La última ocasión que la Phillipe Chatrier había disfrutado del genio y del tenis de Rafa y Roger fue en 2011. Para entonces Federer ya había alzado la Copa de los Mosqueteros, en aquel fatídico 2009 para Nadal. El de Manacor terminó levantando su sexto título en París (con lo que igualaba el récord de Borg) después de otra final en la que la cabeza de Rafa se impuso en los momentos determinantes del partido (7-5, 7-6, 5-7 y 6-1). La Phillipe Chatrier era territorio vetado para Roger cuando enfrente aparecía Nadal. Han pasado ocho años desde entonces, han mediado lesiones y ausencias, y ambos han sido capaces de evolucionar su tenis para combatir y sofocar la revolución de los más jóvenes.

 


El (pen) último episodio


El tenis vuelve a regalarnos a nosotros y a ellos un duelo de época. Una rivalidad macerada a lo largo de los años que apenas ha conocido desencuentros (críticas de Roger a Toni Nadal o el enfrentamiento por la computación de los puntos en el ranking ATP) y que se ha afianzado con grandes gestos fuera incluso de las canchas de tenis. Pero ahora todo se vuelve a dirimir en ese rectángulo rojizo al que ambos llegan en el ocaso de sus carreras, conocedores de sus fortalezas y debilidades, con menos capacidad de sorpresa.

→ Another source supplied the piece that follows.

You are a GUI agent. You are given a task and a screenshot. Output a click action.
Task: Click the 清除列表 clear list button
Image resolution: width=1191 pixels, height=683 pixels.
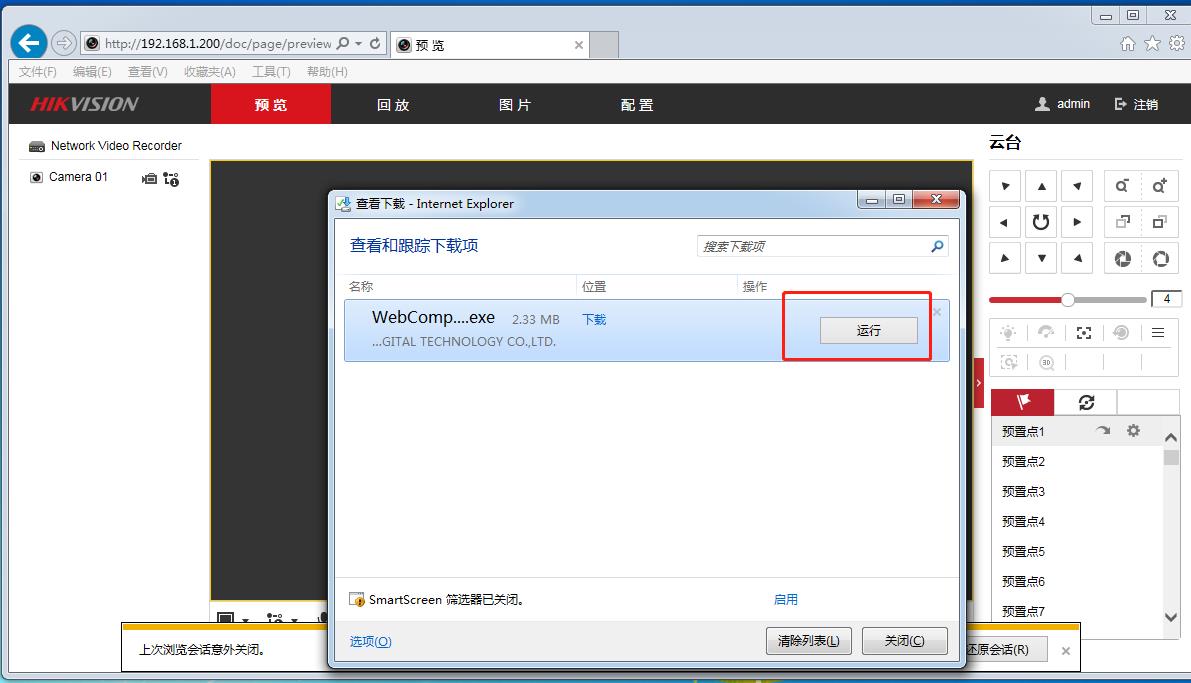[x=808, y=641]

“Todos nuestros partidos han sido especiales, pero este, a estas alturas de nuestra carrera, lo es un poco más”, resumió Rafa el martes, quien volverá a martillear a diferentes alturas el revés a una mano del helvético para sacar ventaja. Rápido de piernas y afilado en sus golpes durante todo el torneo, volverá Nadal a buscar la profundidad de su drive para que Roger no suba a la red. Algo que ha hecho mucho y bien en esta edición el suizo, que de 175 subidas ha ganado 129, el 74%. Federer ha superado a cinco jugadores diestros para alcanzar las semifinales, por lo que el planteamiento será en esta ocasión diferente: “Antes detestaba jugar contra los zurdos. Ahora me encanta, porque es un desafío. Y dentro de esos partidos, contra Rafa es el más duro que puedes afrontar”, confesaba el suizo.

Pocas cosas le pueden quedar por hacer a Federer en el mundo del tenis y uno de ellas es vencer a Rafa en París. Reto mayúsculo si se observan no solo los enfrentamientos particulares entre ambos (23-15 a favor del español), sino también las estadísticas de Rafa sobre polvo de ladrillo. Nadal tiene el mayor porcentaje histórico de victorias en esta superficie (92,02%) y 25 títulos logrados en tierra sin ceder un solo set. Federer se aferra a los últimos cinco encuentros entre ambos pues todos cayeron de su lado, incluida una final de Grand Slam (Australia, 2017). Su última derrota frente a Nadal data de las semis del Abierto de Australia en 2014. No obstante, la del viernes será otra historia, quién sabe si el epílogo de una rivalidad que ha marcado nuestras vidas y que ha llevado al tenis a otra dimensión. Pase lo que pase, cuando estrechen sus manos al final del encuentro, y uno de los dos se marche como vencedor, podrán decirse aquello de “siempre nos quedará París”.